Zdecydowanie najwięcej zarabiają panowie w czerwonych czapkach z Warszawy. Tam za ok. 30-minutowe spotkanie dostają średnio 120 zł. Na zbliżonym poziomie kształtują się przeciętne stawki usług mikołajowych w Poznaniu, Krakowie, Łodzi, we Wrocławiu oraz w Gdańsku. Średnia stawka wynosi tam 90 – 100 zł za wizytę. W mniejszych miastach, jak Lublin czy Białystok, za udawanie Mikołaja można dostać najwyżej 50 zł.

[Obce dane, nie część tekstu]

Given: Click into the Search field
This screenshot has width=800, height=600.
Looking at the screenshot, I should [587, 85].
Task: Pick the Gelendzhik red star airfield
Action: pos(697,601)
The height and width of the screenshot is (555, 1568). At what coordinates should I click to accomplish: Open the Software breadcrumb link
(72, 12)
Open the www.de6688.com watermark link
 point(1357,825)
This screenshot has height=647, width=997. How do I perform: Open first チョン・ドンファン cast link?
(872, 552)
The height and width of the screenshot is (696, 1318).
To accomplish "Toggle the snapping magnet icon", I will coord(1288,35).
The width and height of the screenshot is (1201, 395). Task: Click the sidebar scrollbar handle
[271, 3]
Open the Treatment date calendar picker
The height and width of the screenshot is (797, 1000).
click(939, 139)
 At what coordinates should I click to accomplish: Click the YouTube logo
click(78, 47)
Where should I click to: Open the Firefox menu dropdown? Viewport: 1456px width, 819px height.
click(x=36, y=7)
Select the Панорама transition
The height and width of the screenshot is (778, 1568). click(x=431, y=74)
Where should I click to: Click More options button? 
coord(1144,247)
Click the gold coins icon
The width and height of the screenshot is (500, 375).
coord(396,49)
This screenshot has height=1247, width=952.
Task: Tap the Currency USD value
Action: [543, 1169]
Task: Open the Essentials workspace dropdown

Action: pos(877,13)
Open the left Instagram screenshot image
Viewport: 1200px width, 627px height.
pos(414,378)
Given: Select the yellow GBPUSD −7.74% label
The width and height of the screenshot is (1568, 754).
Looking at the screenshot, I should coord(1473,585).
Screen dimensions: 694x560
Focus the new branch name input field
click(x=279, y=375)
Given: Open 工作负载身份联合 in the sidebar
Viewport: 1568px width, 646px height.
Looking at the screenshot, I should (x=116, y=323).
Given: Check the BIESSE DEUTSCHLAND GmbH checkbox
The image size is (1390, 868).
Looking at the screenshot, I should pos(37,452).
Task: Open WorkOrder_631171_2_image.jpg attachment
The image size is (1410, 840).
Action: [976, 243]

W każdym z miast są zarówno tańsze, jak i droższe oferty. Na cenę usługi wpływa bowiem i to, czy św. Mikołaj jest osobą prywatną, czy jest zatrudniony przez firmę. Zlecenia załatwione przez specjalistyczną agencję są zwykle o 30 – 50 proc. droższe. Na przykład w Warszawie można znaleźć prywatne ogłoszenia już od 50 zł, ale są i takie, w których cena przekracza 300 zł.
Warto też wiedzieć, że w Wigilię stawka jest zwykle o 100 proc. wyższa. Dodatkowo płaci się też za śpiewanie kolęd i opowiadanie baśni. Na wysokość stawki wpływa też liczba dzieci, które Mikołaj musi obdarować, a także pora wizyty (przed południem taniej). Wynagrodzenie Mikołaja z prawdziwą brodą jest o 150 proc. wyższe.